Status Update CW19 2021 - Crawly slimy things

Posted on May 17, 2021

It feels like we’ve been in a lull for the past 2 weeks

, but that’s likely because our current tasks provide less feedback and preview compared to before when we worked on smaller steps with immediate results, often affecting the frontend. I’m telling myself it’s only a perceived lull anyway, until we get to plug things together and see the whole of it.

done

  • more planning than we had planned
  • research search engines (and decided to start with sphinx-search)
  • generate fake data to test search engine with
  • research ways to crawl GitHub, GitLab and Gitea

doing

  • implement crawlers
  • test sphinx-search with fake data

motivations and challenges

When crawling for GitHub repository meta-data, and this might not be too surprising - they don’t seem to be very interested in making it too easy for someone to extract their entire dataset. In their various API routes and entry-points they make sure to limit pagination to the first 1000 results if you use their search API in any form. So at 100 items per page you get 10 pages and then it stops.

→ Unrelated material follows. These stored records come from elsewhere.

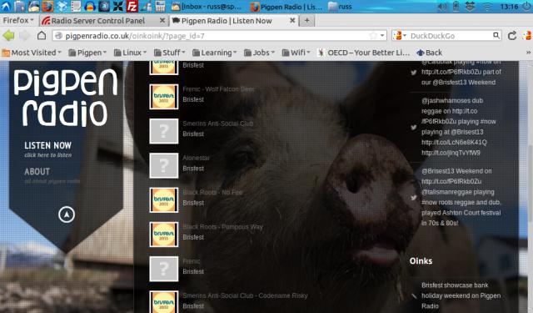
Task: Click the scroll-to-top arrow circle icon
Action: (67, 215)
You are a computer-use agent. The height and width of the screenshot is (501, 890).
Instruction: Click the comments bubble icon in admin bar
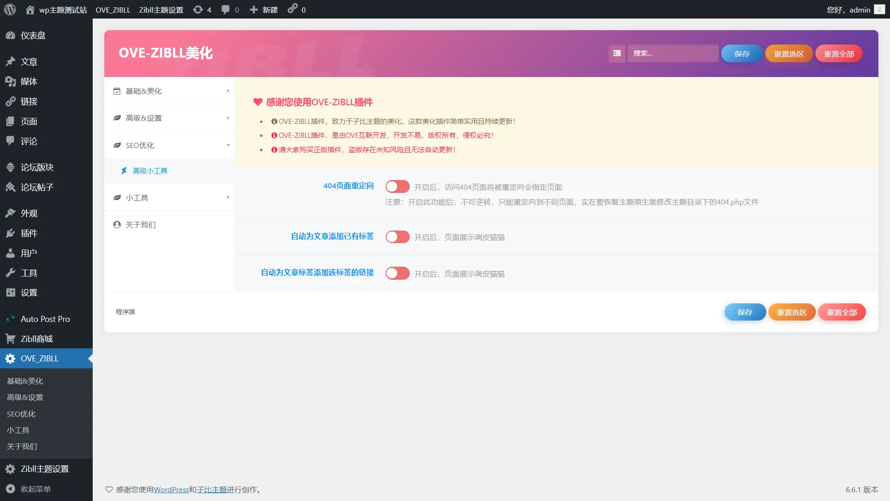[225, 9]
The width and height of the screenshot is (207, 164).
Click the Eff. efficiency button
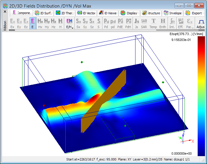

Another route exposes repositories directly with 100 items per request, and no pagination limit - but the downside is that each and every data-point on these repositories are hidden behind another url. So if there are 74 mil. public repositories at github (number from the graphql API), you can multiply that with around 20 (counting low) for how many requests you need to send to crawl for your data. Combined with rate-limiting this really blows up the time needed for a crawler to cycle through the dataset.

So using the search API simply does not work. The second alternative which seems to be an intended way DOES work, though it’s very inefficient. Another working solution that we found was to query for users and getting repositories tied to these users. Though not crucially so, this provokes additional requests per repository, as well as having overlap between users sharing the same repositories.

Lastly, and what we use right now, is going via GitHubs graphql API and requesting repositories directly via IDs. This gives us 100 repositories per request, with the downside being that we have to guess at these IDs. Old deleted IDs are not reused which causes gaps in our incremental guessing, and at least for the first few thousands it seems that around 80% of IDs are missing. So we get around 20 repositories per request instead of 100, with hopefully a higher average over the whole dataset once we are through with a full cycle.

Of course, there might be other ways to do what we want, which we simply didn’t find. In fact, we tried to get tips from GitHub support on how best to do this, but were met with a response which seems as if they either didn’t understand our question or didn’t want to.

A quick disclaimer - we understand that someone with a lot of data may not want to expose a “download everything”-button. There can be many reasons, aside from the ones we might be guessing at.